Taylor Ryan, MS, received her master’s degree in Human Development and Family Sciences from the University of Delaware in 2018 where she focused her studies on mental health and stigma. She then spent two years at the Johns Hopkins Bloomberg School of Public Health working as the lead study coordinator for a Substance Abuse and Mental Health Services Administration (SAMHSA) funded project focused on improving mental health outcomes for youth seen in the pediatric emergency department for suicide risk. Taylor currently works full time with Dr. Jennifer Stuber at the University of Washington where she is focused on suicide prevention in schools and healthcare settings.

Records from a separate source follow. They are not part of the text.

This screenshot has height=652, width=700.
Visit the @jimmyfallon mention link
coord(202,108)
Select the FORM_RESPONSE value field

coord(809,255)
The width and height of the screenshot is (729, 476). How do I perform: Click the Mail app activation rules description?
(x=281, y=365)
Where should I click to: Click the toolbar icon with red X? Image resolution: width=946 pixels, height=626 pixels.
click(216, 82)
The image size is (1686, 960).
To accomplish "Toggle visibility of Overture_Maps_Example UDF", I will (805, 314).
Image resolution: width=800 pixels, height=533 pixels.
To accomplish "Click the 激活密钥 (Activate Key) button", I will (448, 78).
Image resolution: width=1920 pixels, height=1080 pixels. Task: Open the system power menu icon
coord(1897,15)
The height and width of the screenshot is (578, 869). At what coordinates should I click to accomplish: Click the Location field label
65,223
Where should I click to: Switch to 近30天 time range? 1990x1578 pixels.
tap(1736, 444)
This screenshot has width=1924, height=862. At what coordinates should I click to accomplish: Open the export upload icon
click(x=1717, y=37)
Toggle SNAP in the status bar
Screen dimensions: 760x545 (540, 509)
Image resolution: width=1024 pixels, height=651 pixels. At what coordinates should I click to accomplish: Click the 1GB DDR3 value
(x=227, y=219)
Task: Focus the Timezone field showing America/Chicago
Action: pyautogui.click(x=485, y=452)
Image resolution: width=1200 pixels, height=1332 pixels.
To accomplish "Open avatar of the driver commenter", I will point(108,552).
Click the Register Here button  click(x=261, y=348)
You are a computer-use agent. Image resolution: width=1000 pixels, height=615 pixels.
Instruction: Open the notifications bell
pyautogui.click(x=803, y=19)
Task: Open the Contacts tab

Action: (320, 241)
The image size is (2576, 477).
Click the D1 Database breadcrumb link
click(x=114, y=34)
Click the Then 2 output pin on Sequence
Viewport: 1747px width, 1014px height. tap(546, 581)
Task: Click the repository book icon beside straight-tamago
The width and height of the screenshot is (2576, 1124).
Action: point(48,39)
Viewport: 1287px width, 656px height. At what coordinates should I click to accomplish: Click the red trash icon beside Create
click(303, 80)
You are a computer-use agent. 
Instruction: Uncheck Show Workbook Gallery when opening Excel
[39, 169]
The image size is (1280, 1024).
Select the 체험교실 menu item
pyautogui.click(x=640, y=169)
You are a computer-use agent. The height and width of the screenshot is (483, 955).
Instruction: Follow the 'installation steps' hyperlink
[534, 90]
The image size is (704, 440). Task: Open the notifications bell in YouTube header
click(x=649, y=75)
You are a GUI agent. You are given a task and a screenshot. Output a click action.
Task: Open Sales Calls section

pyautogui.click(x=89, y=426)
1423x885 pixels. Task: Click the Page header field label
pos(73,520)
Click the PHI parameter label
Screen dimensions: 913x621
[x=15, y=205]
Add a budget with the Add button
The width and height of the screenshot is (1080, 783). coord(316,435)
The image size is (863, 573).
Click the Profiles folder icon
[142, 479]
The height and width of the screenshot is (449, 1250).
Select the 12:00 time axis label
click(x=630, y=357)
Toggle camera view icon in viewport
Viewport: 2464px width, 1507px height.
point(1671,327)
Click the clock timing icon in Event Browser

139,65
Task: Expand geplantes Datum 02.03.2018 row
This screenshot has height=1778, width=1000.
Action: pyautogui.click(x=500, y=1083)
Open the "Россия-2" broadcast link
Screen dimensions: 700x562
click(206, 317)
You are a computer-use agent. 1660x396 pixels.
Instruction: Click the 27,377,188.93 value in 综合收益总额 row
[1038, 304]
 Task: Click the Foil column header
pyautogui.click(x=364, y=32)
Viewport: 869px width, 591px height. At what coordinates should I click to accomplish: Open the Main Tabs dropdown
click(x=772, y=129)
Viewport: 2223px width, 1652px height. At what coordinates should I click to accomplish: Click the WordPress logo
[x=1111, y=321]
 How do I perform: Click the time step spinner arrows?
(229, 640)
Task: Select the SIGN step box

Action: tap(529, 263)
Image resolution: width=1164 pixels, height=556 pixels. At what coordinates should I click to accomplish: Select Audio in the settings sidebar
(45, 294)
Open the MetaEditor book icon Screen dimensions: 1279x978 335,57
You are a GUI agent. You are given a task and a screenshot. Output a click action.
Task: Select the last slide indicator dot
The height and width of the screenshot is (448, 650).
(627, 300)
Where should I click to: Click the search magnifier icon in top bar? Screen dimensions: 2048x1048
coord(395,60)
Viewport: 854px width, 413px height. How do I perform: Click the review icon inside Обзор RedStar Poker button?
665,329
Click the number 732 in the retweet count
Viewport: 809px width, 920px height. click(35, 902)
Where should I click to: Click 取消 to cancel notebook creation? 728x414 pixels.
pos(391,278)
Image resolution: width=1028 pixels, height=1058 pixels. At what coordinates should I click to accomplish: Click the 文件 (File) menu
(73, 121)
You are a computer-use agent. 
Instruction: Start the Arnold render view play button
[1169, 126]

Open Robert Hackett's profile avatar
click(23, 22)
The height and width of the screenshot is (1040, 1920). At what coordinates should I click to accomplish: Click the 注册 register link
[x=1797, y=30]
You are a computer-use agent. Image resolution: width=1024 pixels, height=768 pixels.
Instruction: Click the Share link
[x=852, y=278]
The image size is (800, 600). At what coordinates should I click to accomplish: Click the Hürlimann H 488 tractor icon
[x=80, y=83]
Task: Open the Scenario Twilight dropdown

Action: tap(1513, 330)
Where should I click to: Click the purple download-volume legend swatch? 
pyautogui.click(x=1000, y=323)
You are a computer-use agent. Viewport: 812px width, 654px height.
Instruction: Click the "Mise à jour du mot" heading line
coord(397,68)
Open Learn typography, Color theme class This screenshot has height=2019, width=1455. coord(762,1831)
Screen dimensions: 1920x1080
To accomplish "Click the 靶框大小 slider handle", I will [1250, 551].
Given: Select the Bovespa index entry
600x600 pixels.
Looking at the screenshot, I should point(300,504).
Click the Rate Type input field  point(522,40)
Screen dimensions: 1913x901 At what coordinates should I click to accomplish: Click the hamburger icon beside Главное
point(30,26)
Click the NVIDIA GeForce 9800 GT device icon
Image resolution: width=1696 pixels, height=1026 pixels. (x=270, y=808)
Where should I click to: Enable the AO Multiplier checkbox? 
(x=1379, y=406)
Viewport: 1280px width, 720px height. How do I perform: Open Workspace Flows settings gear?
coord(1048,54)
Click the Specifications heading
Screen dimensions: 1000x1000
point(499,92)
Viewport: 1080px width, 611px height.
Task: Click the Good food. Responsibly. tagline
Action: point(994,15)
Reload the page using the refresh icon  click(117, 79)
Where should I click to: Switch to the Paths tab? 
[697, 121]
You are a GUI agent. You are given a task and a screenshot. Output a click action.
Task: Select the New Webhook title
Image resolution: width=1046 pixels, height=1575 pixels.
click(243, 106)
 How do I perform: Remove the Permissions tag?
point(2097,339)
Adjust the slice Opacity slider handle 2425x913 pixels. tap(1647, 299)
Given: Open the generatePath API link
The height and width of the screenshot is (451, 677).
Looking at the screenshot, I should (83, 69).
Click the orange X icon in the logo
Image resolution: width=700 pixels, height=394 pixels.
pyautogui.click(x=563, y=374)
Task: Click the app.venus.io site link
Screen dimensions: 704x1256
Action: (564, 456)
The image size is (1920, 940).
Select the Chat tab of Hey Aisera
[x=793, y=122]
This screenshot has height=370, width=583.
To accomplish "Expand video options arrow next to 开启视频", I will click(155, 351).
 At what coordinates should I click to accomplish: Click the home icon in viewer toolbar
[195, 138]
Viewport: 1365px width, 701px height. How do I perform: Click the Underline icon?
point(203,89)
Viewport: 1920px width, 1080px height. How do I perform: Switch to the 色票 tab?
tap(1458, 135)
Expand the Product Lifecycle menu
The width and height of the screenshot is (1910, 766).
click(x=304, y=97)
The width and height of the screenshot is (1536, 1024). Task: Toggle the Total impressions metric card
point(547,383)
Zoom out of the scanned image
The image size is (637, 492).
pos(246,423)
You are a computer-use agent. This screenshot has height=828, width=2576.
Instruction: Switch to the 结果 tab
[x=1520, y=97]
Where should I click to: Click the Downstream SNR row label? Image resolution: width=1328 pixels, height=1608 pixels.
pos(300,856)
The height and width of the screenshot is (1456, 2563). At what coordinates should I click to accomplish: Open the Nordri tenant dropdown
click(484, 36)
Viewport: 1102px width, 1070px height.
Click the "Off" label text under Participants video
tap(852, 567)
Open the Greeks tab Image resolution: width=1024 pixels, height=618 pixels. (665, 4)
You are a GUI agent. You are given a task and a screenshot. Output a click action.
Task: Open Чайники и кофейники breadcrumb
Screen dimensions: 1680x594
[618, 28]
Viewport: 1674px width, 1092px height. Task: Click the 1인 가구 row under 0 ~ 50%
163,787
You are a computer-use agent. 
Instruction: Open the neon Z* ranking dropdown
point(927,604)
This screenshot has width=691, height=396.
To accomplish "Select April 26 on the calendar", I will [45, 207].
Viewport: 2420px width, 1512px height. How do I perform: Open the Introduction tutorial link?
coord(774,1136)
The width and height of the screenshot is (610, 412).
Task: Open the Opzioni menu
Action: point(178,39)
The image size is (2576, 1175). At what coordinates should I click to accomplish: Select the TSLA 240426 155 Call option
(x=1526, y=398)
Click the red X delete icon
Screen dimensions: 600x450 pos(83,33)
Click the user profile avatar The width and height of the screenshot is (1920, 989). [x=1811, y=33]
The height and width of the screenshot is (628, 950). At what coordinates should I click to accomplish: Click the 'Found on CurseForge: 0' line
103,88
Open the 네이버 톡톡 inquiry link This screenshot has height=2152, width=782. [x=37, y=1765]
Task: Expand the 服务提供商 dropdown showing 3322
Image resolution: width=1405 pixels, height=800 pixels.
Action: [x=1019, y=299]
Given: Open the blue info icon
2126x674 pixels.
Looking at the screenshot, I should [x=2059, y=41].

Jennifer Stuber, Ph.D., is a health services researcher, a professor at the University of Washington who has been focused on policy and systems improvement in suicide prevention and behavioral health for the last decade. She is the co-founder, the director of Forefront suicide prevention for a decade and is a co-creater of All Patients Safe, a widely used suicide prevention training for health professionals across the state of Washington.
Jessie Whitfield, MD, MPH, is a board-certified psychiatrist with a background in behavioral health integration and an interest in developing and disseminating systems solutions to behavioral health issues that present in medical settings. Dr. Whitfield is currently an Acting Assistant Professor at the University of Washington and Core Faculty at the Advancing Integrated Mental Health Solutions (AIMS) Center. Dr. Whitfield practices clinically as a psychiatric consultant at UW Medical Center Behavioral Health Integration Program (BHIP) and Outpatient Psychiatry Clinic and provides training and implementation support to various AIMS Center behavioral health implementation efforts as a Psychiatric Consultant Coach. She has experience teaching a range of interdisciplinary trainees (including behavioral health care managers, clinic administrators, practicing psychiatrists, and psychiatry residents and fellows) about safety assessments and suicide prevention protocols.